Task details:
Repeat each entry in the listing word for word.

Entries shown:
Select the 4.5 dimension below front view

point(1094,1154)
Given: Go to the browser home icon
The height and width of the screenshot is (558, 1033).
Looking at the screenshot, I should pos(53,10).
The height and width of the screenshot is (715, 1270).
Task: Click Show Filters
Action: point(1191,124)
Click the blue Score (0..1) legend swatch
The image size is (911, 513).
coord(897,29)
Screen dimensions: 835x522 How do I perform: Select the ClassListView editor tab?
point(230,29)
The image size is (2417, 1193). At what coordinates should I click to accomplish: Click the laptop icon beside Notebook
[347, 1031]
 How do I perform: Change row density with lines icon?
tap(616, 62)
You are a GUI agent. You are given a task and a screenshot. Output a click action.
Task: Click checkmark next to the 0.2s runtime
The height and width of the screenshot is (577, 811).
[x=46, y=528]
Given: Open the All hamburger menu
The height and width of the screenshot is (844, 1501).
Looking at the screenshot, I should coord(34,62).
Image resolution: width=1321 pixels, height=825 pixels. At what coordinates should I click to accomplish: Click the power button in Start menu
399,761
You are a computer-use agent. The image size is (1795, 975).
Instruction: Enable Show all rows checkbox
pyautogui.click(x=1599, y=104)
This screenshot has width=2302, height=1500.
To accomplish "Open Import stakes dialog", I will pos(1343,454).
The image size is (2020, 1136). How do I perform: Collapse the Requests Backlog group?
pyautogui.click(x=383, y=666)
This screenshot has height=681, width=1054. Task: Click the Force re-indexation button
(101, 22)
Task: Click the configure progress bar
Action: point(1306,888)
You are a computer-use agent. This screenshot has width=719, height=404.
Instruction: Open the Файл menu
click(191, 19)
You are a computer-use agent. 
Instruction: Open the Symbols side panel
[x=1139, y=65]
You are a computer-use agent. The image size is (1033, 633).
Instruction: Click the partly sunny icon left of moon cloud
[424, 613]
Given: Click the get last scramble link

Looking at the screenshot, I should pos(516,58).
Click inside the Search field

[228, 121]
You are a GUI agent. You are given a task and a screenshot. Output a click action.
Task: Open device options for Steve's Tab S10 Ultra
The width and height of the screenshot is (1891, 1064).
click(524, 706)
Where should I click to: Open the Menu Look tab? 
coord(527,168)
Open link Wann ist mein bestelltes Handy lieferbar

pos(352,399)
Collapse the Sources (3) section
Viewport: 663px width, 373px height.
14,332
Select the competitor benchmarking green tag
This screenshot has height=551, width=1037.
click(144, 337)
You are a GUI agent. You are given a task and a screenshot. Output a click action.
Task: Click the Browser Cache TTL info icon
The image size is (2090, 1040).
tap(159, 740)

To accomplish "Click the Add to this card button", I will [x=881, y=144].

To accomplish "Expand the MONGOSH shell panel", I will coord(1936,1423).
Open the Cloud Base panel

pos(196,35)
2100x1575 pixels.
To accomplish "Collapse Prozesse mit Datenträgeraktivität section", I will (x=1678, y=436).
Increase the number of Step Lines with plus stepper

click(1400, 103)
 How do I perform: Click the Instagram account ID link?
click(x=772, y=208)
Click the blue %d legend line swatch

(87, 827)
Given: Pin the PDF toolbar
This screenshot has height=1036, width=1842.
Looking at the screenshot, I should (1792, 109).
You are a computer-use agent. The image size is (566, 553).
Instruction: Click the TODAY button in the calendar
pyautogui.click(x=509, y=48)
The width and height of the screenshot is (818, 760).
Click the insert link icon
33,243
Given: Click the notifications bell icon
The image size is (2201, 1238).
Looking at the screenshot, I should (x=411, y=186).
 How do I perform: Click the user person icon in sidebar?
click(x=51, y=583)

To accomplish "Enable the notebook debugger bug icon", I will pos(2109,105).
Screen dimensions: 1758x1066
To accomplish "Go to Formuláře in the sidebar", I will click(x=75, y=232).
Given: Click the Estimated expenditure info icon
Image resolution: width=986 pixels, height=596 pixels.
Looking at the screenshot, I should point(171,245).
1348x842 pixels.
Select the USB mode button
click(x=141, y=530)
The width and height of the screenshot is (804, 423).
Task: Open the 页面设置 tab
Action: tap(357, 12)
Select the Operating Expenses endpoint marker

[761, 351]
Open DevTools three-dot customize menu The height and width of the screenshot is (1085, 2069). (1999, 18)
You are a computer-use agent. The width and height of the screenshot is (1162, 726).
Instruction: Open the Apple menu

Output below:
Select the 4.5 dimension below front view

point(1094,1154)
Given: Go to the browser home icon
The height and width of the screenshot is (558, 1033).
Looking at the screenshot, I should pos(53,10).
The height and width of the screenshot is (715, 1270).
Task: Click Show Filters
Action: point(1191,124)
Click the blue Score (0..1) legend swatch
The image size is (911, 513).
coord(897,29)
Screen dimensions: 835x522 How do I perform: Select the ClassListView editor tab?
point(230,29)
The image size is (2417, 1193). At what coordinates should I click to accomplish: Click the laptop icon beside Notebook
[347, 1031]
 How do I perform: Change row density with lines icon?
tap(616, 62)
You are a GUI agent. You are given a task and a screenshot. Output a click action.
Task: Click checkmark next to the 0.2s runtime
The height and width of the screenshot is (577, 811).
[x=46, y=528]
Given: Open the All hamburger menu
The height and width of the screenshot is (844, 1501).
Looking at the screenshot, I should coord(34,62).
Image resolution: width=1321 pixels, height=825 pixels. At what coordinates should I click to accomplish: Click the power button in Start menu
399,761
You are a computer-use agent. The image size is (1795, 975).
Instruction: Enable Show all rows checkbox
pyautogui.click(x=1599, y=104)
This screenshot has width=2302, height=1500.
To accomplish "Open Import stakes dialog", I will pos(1343,454).
The image size is (2020, 1136). How do I perform: Collapse the Requests Backlog group?
pyautogui.click(x=383, y=666)
This screenshot has height=681, width=1054. Task: Click the Force re-indexation button
(101, 22)
Task: Click the configure progress bar
Action: point(1306,888)
You are a computer-use agent. This screenshot has width=719, height=404.
Instruction: Open the Файл menu
click(191, 19)
You are a computer-use agent. 
Instruction: Open the Symbols side panel
[x=1139, y=65]
You are a computer-use agent. The image size is (1033, 633).
Instruction: Click the partly sunny icon left of moon cloud
[424, 613]
Given: Click the get last scramble link

Looking at the screenshot, I should pos(516,58).
Click inside the Search field

[228, 121]
You are a GUI agent. You are given a task and a screenshot. Output a click action.
Task: Open device options for Steve's Tab S10 Ultra
The width and height of the screenshot is (1891, 1064).
click(524, 706)
Where should I click to: Open the Menu Look tab? 
coord(527,168)
Open link Wann ist mein bestelltes Handy lieferbar

pos(352,399)
Collapse the Sources (3) section
Viewport: 663px width, 373px height.
14,332
Select the competitor benchmarking green tag
This screenshot has height=551, width=1037.
click(144, 337)
You are a GUI agent. You are given a task and a screenshot. Output a click action.
Task: Click the Browser Cache TTL info icon
The image size is (2090, 1040).
tap(159, 740)

To accomplish "Click the Add to this card button", I will [x=881, y=144].

To accomplish "Expand the MONGOSH shell panel", I will coord(1936,1423).
Open the Cloud Base panel

pos(196,35)
2100x1575 pixels.
To accomplish "Collapse Prozesse mit Datenträgeraktivität section", I will (x=1678, y=436).
Increase the number of Step Lines with plus stepper

click(1400, 103)
 How do I perform: Click the Instagram account ID link?
click(x=772, y=208)
Click the blue %d legend line swatch

(87, 827)
Given: Pin the PDF toolbar
This screenshot has height=1036, width=1842.
Looking at the screenshot, I should (1792, 109).
You are a computer-use agent. The image size is (566, 553).
Instruction: Click the TODAY button in the calendar
pyautogui.click(x=509, y=48)
The width and height of the screenshot is (818, 760).
Click the insert link icon
33,243
Given: Click the notifications bell icon
The image size is (2201, 1238).
Looking at the screenshot, I should (x=411, y=186).
 How do I perform: Click the user person icon in sidebar?
click(x=51, y=583)

To accomplish "Enable the notebook debugger bug icon", I will pos(2109,105).
Screen dimensions: 1758x1066
To accomplish "Go to Formuláře in the sidebar", I will click(x=75, y=232).
Given: Click the Estimated expenditure info icon
Image resolution: width=986 pixels, height=596 pixels.
Looking at the screenshot, I should point(171,245).
1348x842 pixels.
Select the USB mode button
click(x=141, y=530)
The width and height of the screenshot is (804, 423).
Task: Open the 页面设置 tab
Action: tap(357, 12)
Select the Operating Expenses endpoint marker

[761, 351]
Open DevTools three-dot customize menu The height and width of the screenshot is (1085, 2069). (1999, 18)
You are a computer-use agent. The width and height of the screenshot is (1162, 726).
Instruction: Open the Apple menu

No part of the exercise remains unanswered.